You'd be surprised who the love of your life turns out to be . . . after all, adventure fell in love with lost. ~ Erin Van Buren
If this is not you, then stop reading (really . . . I know some of you and you're fabulous . . . carry on). For the rest of you, let's play. It's called The What Have I Lost Game . . .
First I do a brutal assessment . . .
I lost my keys when I was already late. I lost my courage and then I lost a friend when I found it again. I lost my child in a department store for five minutes and then forever when I lost my temper. I lost my phone in a toilet and my way in the darkness for a season. I lost my composure in a crowded room and my mind in the middle of July. I lost my own dare and my dignity and another damn job. I lost my innocence early and before I could recover it, I lost my youth. I lost years trying.
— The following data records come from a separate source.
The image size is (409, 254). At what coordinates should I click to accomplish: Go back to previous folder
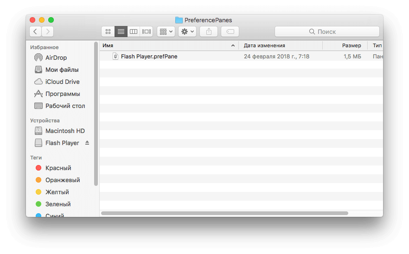coord(36,32)
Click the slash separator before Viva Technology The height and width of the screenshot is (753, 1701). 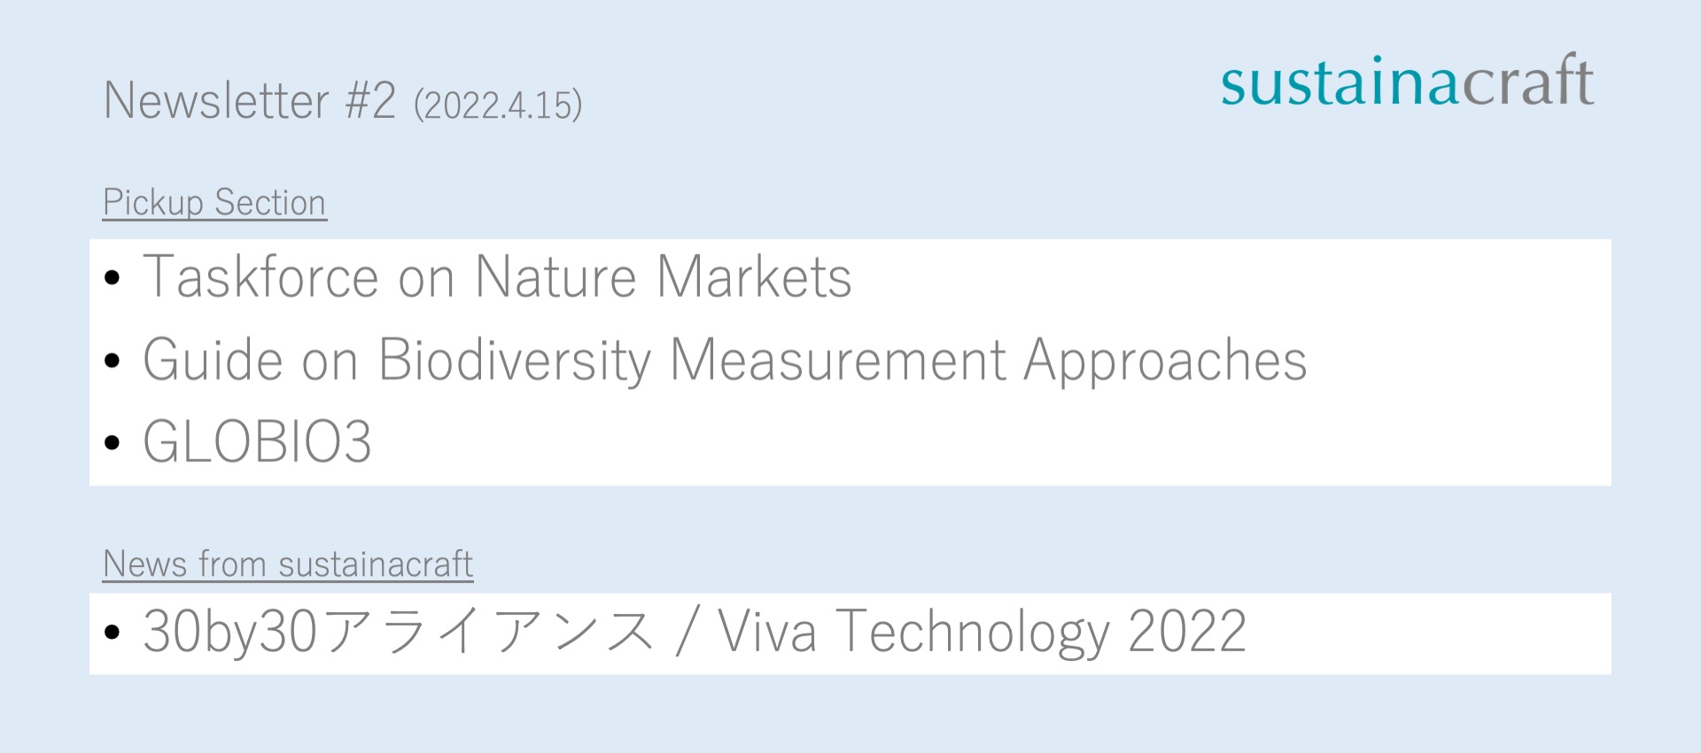coord(685,633)

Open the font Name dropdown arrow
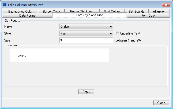coord(111,27)
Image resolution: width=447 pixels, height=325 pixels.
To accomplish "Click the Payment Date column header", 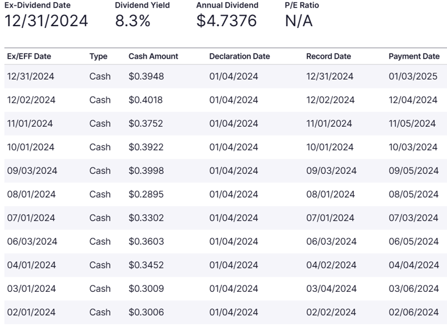I will click(414, 56).
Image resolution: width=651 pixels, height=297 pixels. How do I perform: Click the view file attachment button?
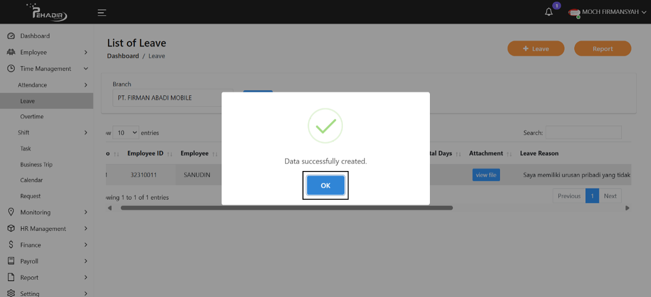pos(486,175)
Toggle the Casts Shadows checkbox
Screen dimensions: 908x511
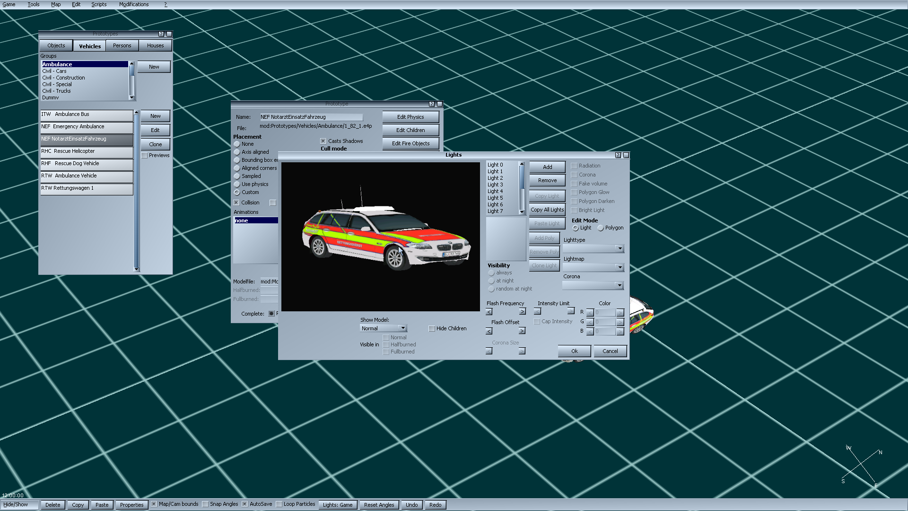323,141
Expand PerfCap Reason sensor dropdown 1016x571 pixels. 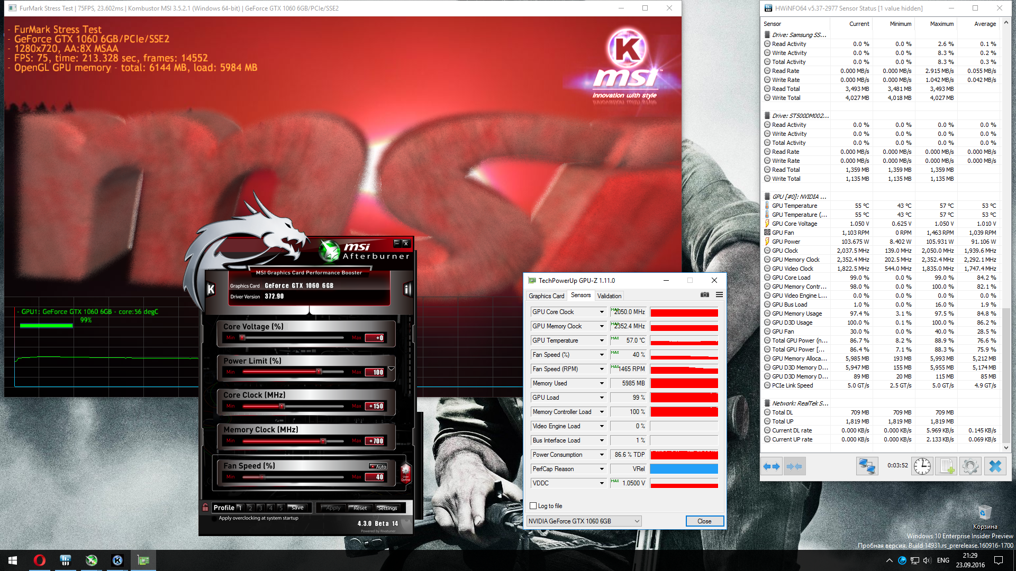pos(602,469)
I lost a dream or two . . . I lost opportunities to be who I might have been because I listened to lies . . . because I stayed to long and hoped too hard. I lost my will at the bottom of a pretty glass and my strength in the eighth mile. I am lost in a lifetime of failure and regret . . . and a million missed chances to make it right. I lost my voice when a scream might have saved me. I lost and I lost and I lost.
When I'm all done . . . When I've almost hung myself on the honesty (because it's my gift to myself) . . . I think about what I have left . . . I break it down.
I have today and the things the world can never take back . . . things I couldn't give away if I tried. Some things are impossible to lose.
I have lifted up a child in the darkness of a night . . . And many in the darkness of a world . . . I have led in love and have been loyal to the end. I have refused to look away from pain simply because it's uncomfortable. I have gone the extra mile when I was already tired. I have loved til it hurts . . . and loved the unlovable because true love isn't always easy love. I have done the hard things . . . taken the road less traveled. I have found my gift and used my words for good. I have prayed for the patience and compassion that don't come easy for me and I can own the wisdom of a very old woman that has followed me from a child on my better days. I can lift my chin and I can lift my hands with the promise that joy will roll me over when I least expect it.
I win the game. I get up. I am found. Every. Single. Time.